What you will do
Reproduce the items verbatim, beginning at the line that contains "click on updates." and continuing through the final item, omitting the pictures.
— START OF Records for processing —
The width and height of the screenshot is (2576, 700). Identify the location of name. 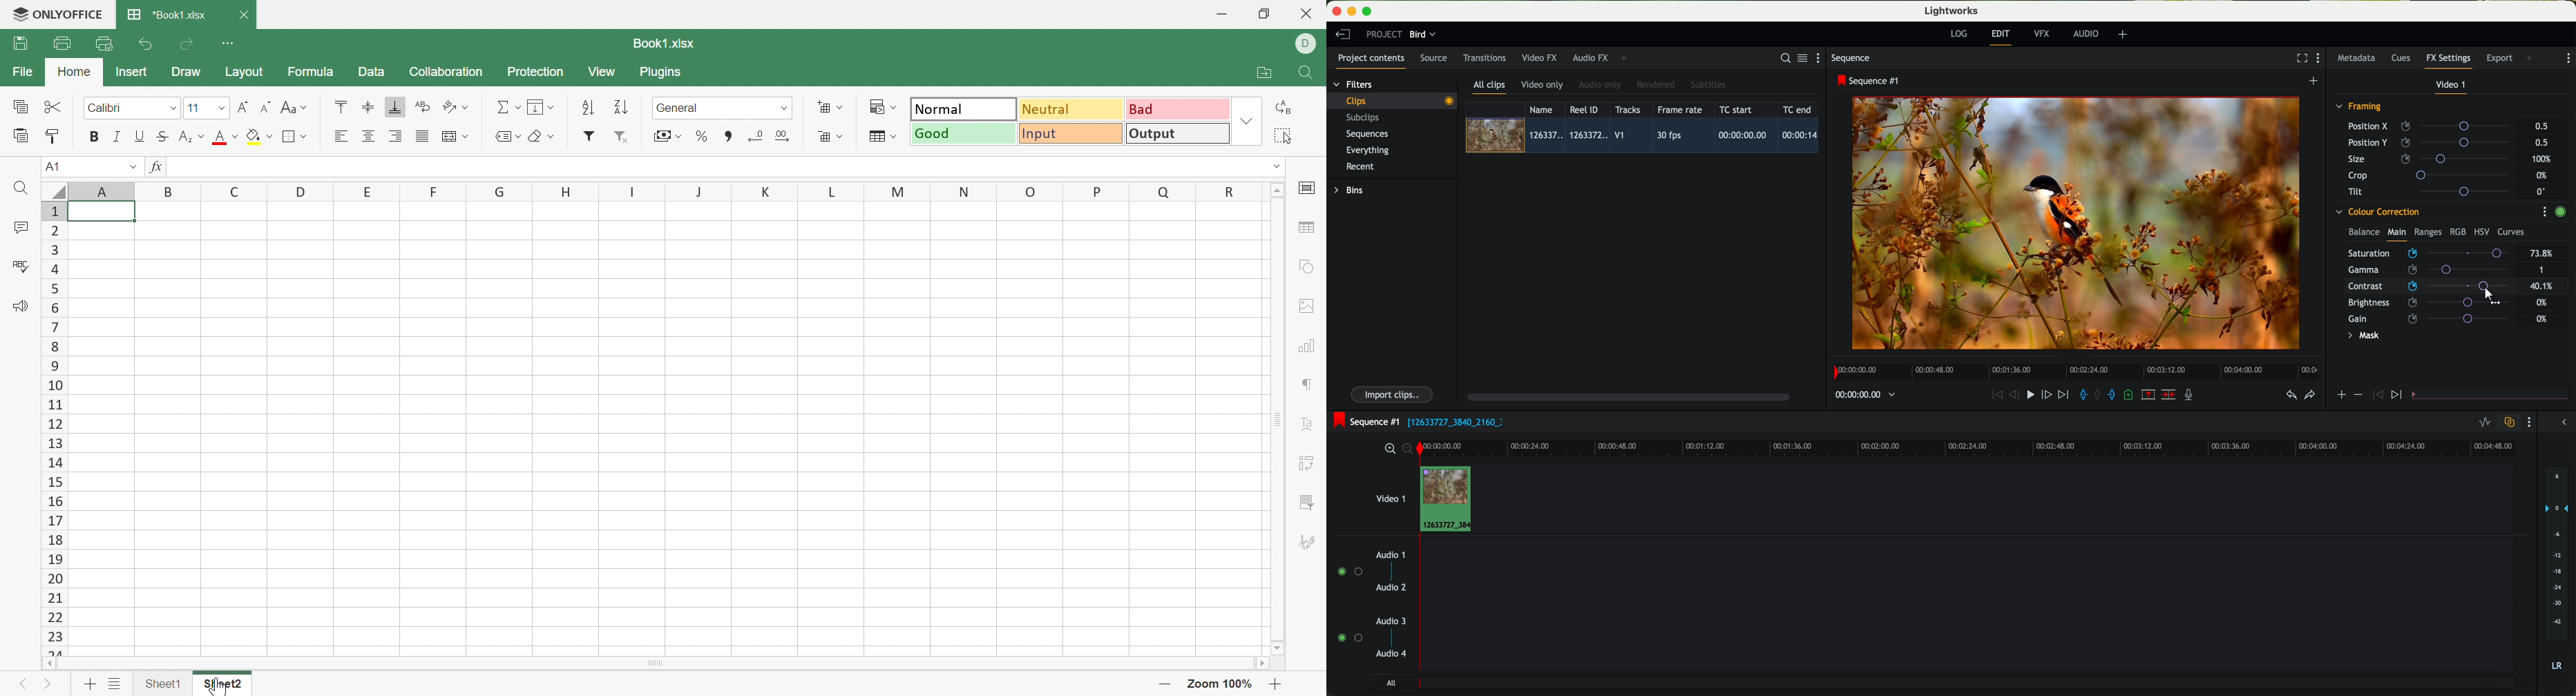
(1545, 109).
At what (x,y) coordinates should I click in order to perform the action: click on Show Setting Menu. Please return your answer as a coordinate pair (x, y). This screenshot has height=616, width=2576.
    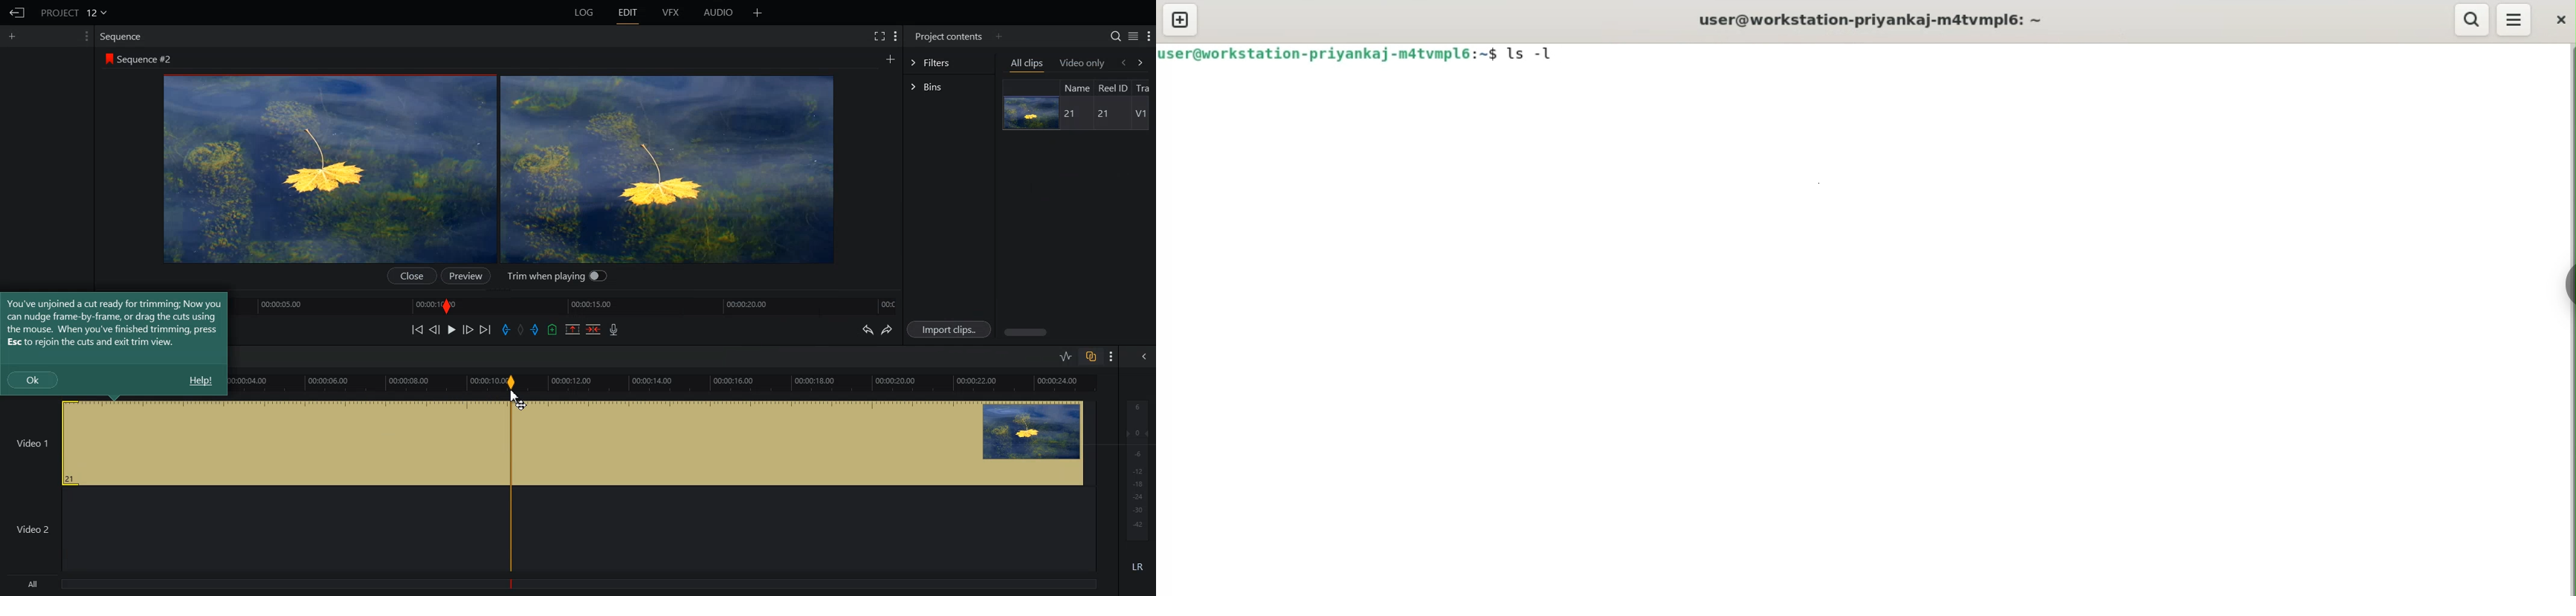
    Looking at the image, I should click on (1112, 357).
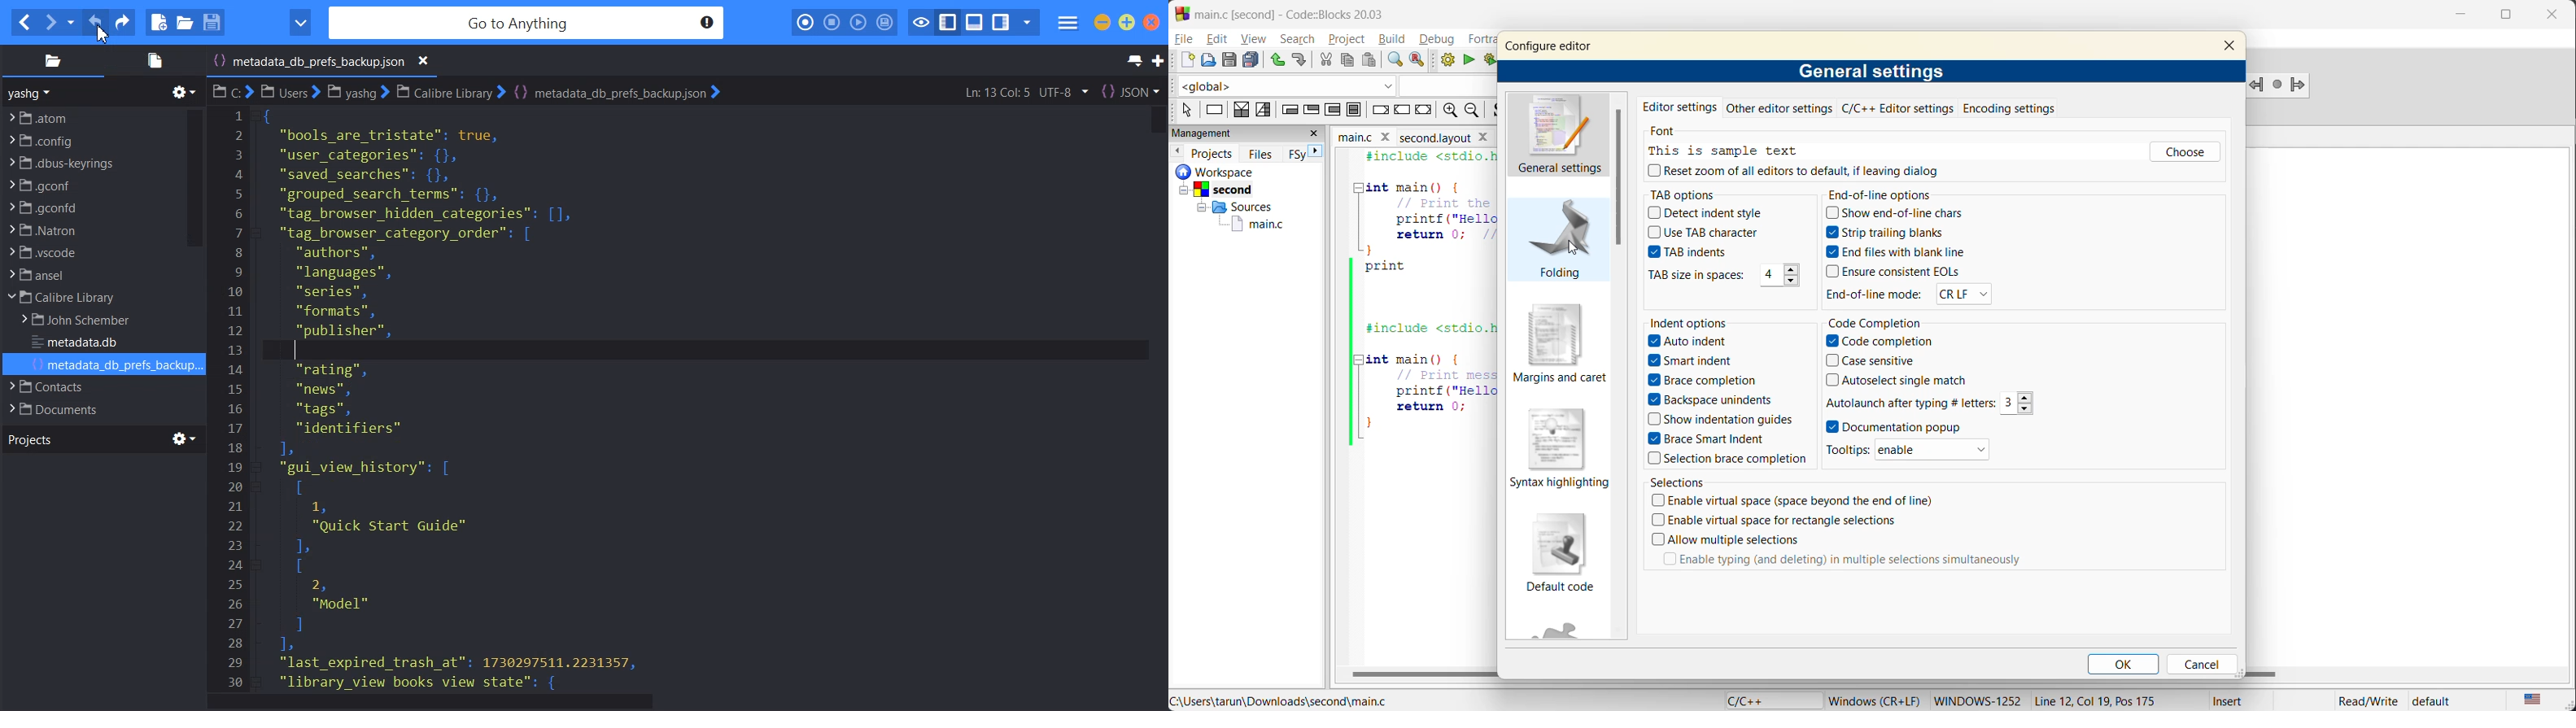 The height and width of the screenshot is (728, 2576). Describe the element at coordinates (211, 22) in the screenshot. I see `Save file` at that location.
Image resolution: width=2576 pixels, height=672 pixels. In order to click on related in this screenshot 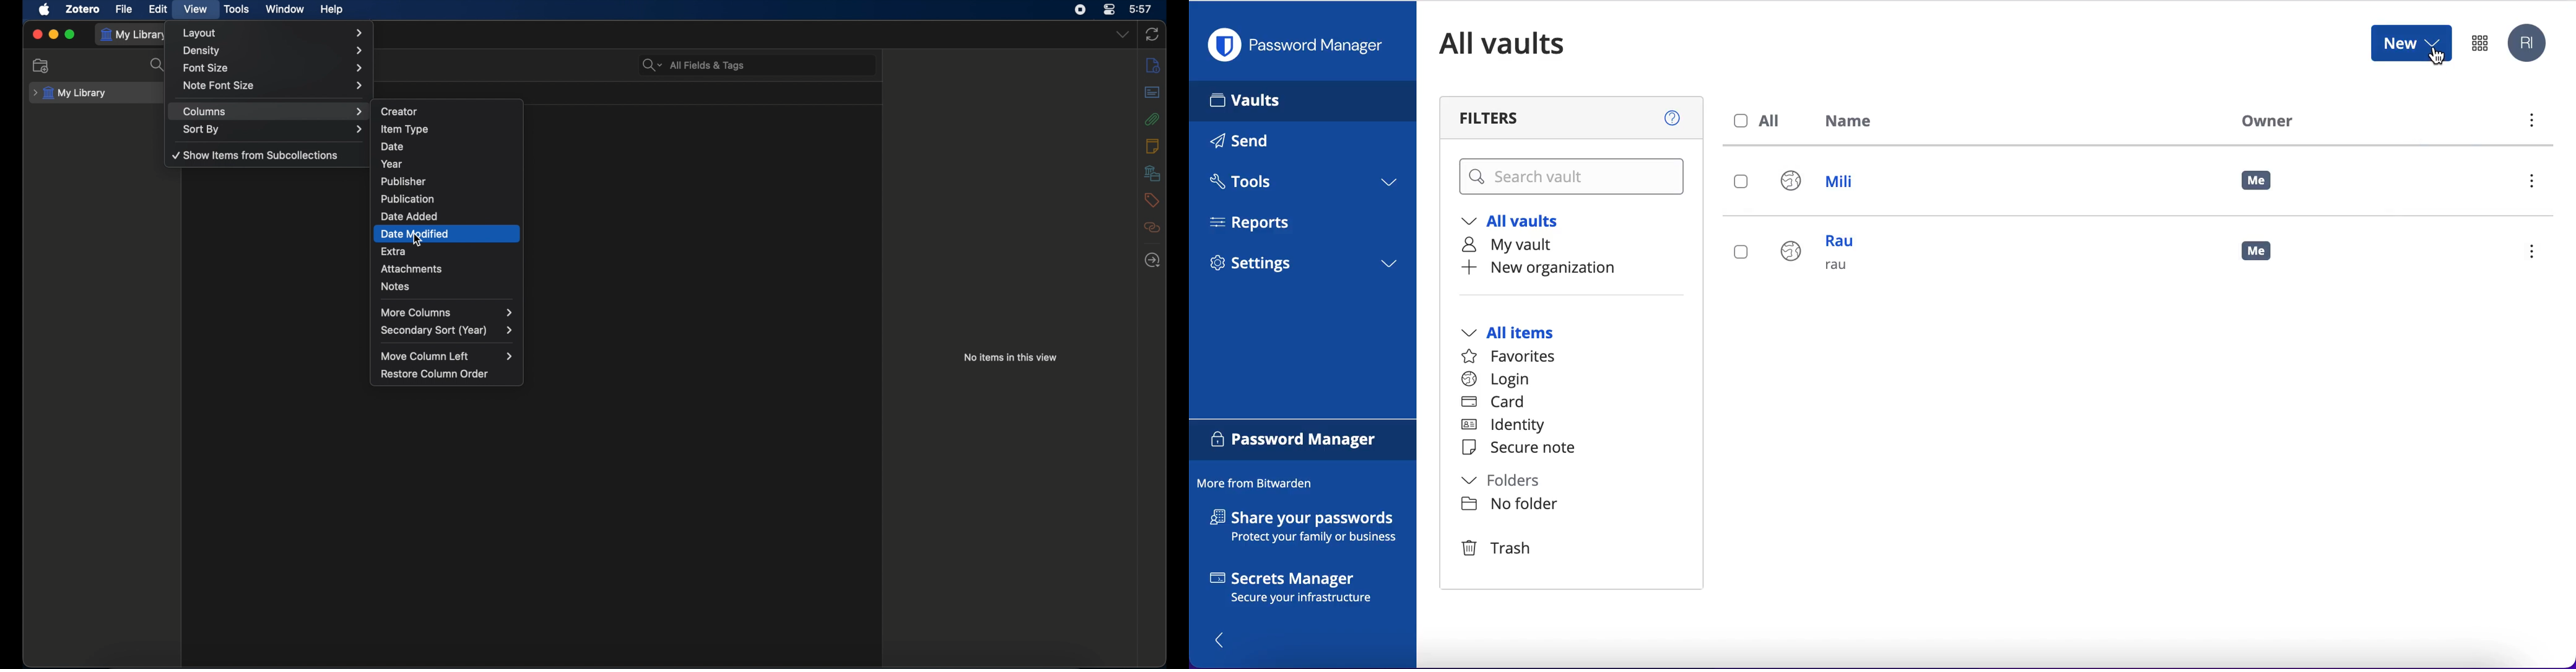, I will do `click(1152, 227)`.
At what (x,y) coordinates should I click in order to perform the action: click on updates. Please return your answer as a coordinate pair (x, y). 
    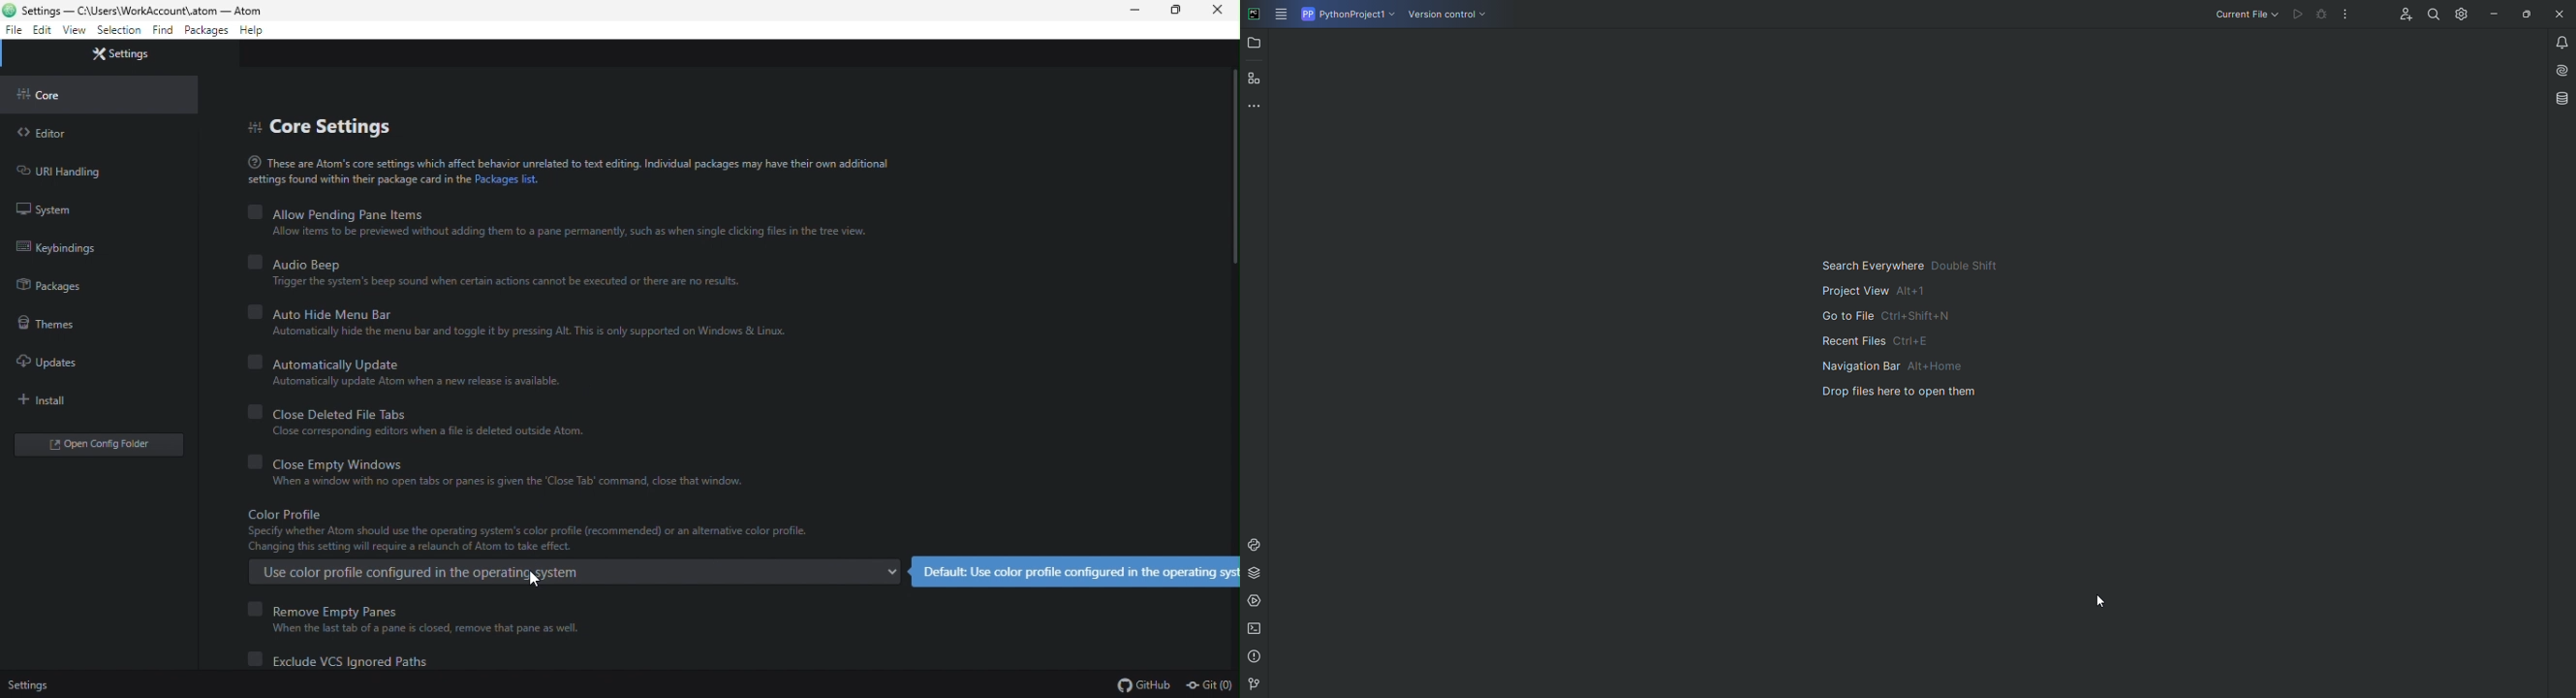
    Looking at the image, I should click on (48, 363).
— END OF Records for processing —
Output for this exercise
At what (x,y) coordinates should I click in order to perform the action: click on updates. Please return your answer as a coordinate pair (x, y). 
    Looking at the image, I should click on (48, 363).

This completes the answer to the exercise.